During the afternoon portion of the sustainability trek in Chicago, students on the non-technical track had the opportunity to visit one of Chicago’s most popular attractions: Shedd Aquarium in Chicago’s lakeside “Museum Campus.” Our student group spent time speaking with professional scientists from Shedd’s Daniel P. Haerther Center for Conservation and Research, many of whom spend their days performing experiments, collecting information from and contributing to scientific publication, and doing observational research in the field.
Each of the scientists was able to give a brief presentation on their career trajectories, often using a more personal vein to talk about specific interests or experiences they’d had growing up to lead them into to the field of conservation science. They explained not only the steps they’d taken (such as undergraduate studies & extracurriculars, graduate school, or post-doc research positions), but also the “why?” that inevitably comes up in between these steps— the thoughts and decisions that surfaced at their various forks in the road.
The scientists were also able to contribute interesting comparisons between working at an independent institution like Shedd with following a more traditional research scientist track in academia.
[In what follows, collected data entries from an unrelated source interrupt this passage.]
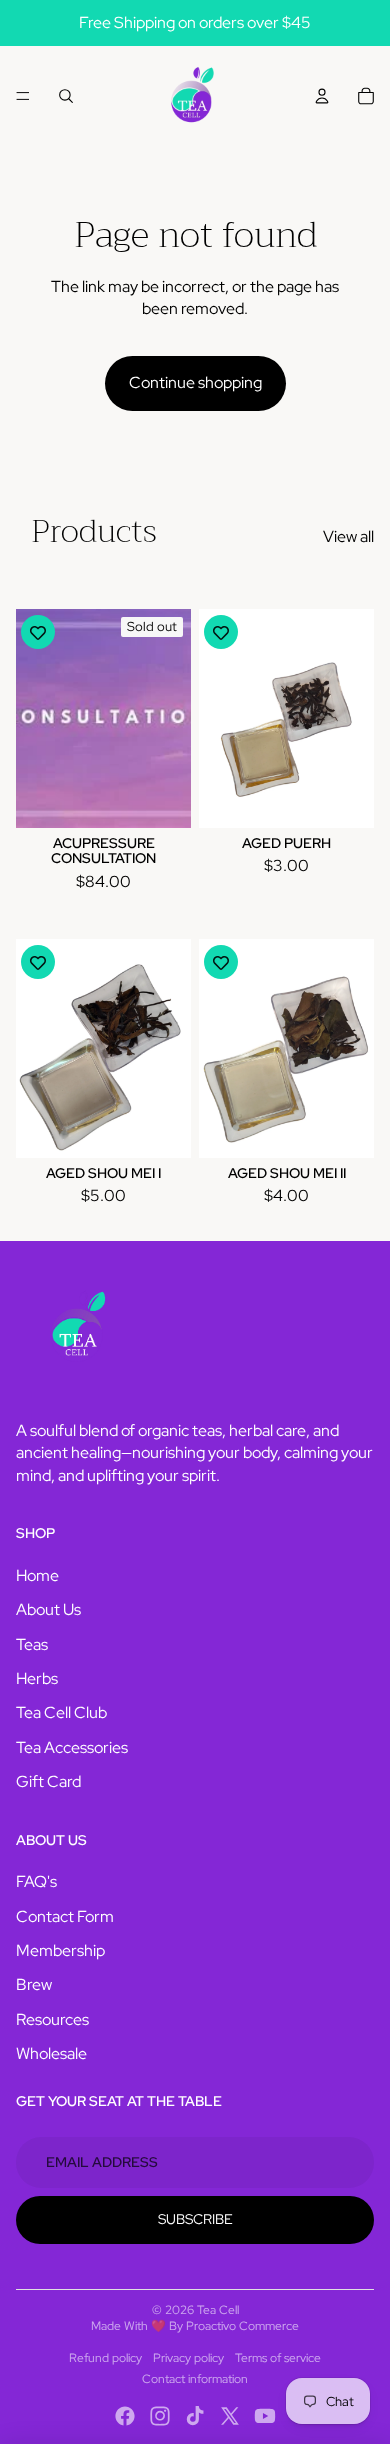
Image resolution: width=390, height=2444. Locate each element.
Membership (60, 1950)
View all (348, 536)
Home (37, 1575)
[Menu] (23, 96)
They described how although one might not have all of the same access to information or proximity to other colleague experts in the field than could be found at a university, the institution makes up for this in other ways: the strong connections to public communication, the more holistic forms in which scientists are evaluated, and the enthusiasm their research receives from visitors everyday make Shedd a stimulating and rewarding place to work.
At the end of our visit, we were able to do a quick tour of the newest lab, home of Shedd’s new Aquarium Microbiome Project. Here, research is being done on the relationships between microbes and the larger organisms that share their same aquatic environments. This was especially interesting to me as someone who just recently took a biology module called “The Role of the Microbiome in our World,” and who just began work in an aquatic ecology lab this semester. Seeing subjects I’ve learned about in the classroom and lab being actively investigated at one of our nation’s top aquariums was really neat!
For me, this was valuable experience because it allowed me to view an alternate destination for a research scientist (I’m able to observe the more straightforward academia route most days from those teaching my science classes and labs!), and to see an example of the kind of complex work that goes on “behind the scenes” at public science institutions such as museums, zoos, and aquariums— some of the places I’ve most enjoyed frequenting growing up.